### Provided passage
--------

Which begs the question, is that sort of selective distribution equitable? - especially considering the weight that our exam grades carry with our future employers.

For over 30K I was expecting a tighter ship. Thanks BLS.

 
At 10:21 PM, Anonymous Anonymous said...

Jesus. your all law students, supposedely an inteligent bunch. But none of you know that scar face is the most quotable movie of all time. "how the fuck im gonna get a scar like dis eating pussy man?" And lets not forget, "O.K. You wanna play rough? lets play rough. SAY HELLO TO MY LITTLE FRIEND!!!" scarface clearly trumps pulp fiction and big lebowski.

 
At 11:06 PM, Anonymous Anonymous said...

Don't worry, Mark Antar, it won't be at all anti-climactic when you come out. Climaxes are always exciting, and this one seems like a sure crowd pleaser. But what I'm dying to know is how you kept your identity even from Carla!

--------

### Data
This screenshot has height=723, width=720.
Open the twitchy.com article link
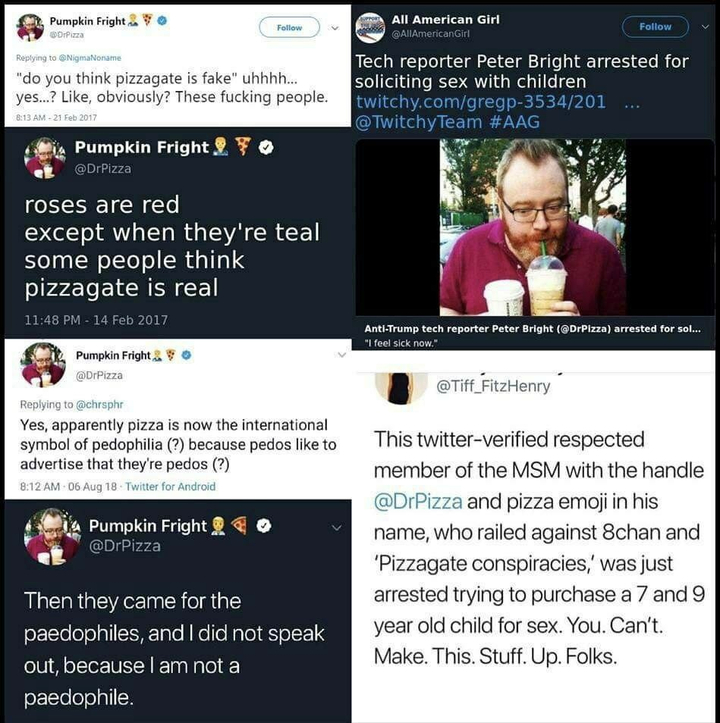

--------

### Exercise requirements
1/ Rewrite the paragraph in the comment thread that begins "Don't worry, Mark Antar" as a short bulleted list that keeps its main points.
2/ Write out the stretch of the comment thread from "Which begs the" through "10:21 PM, Anonymous Anonymous said...", word for word.

### Final results
1/
- Mark Antar's coming out won't be anti-climactic.
- Climaxes are always exciting, and this one looks like a sure crowd pleaser.
- The writer most wants to know how Mark Antar kept that identity hidden even from Carla.

2/
Which begs the question, is that sort of selective distribution equitable? - especially considering the weight that our exam grades carry with our future employers.

For over 30K I was expecting a tighter ship. Thanks BLS.

 
At 10:21 PM, Anonymous Anonymous said...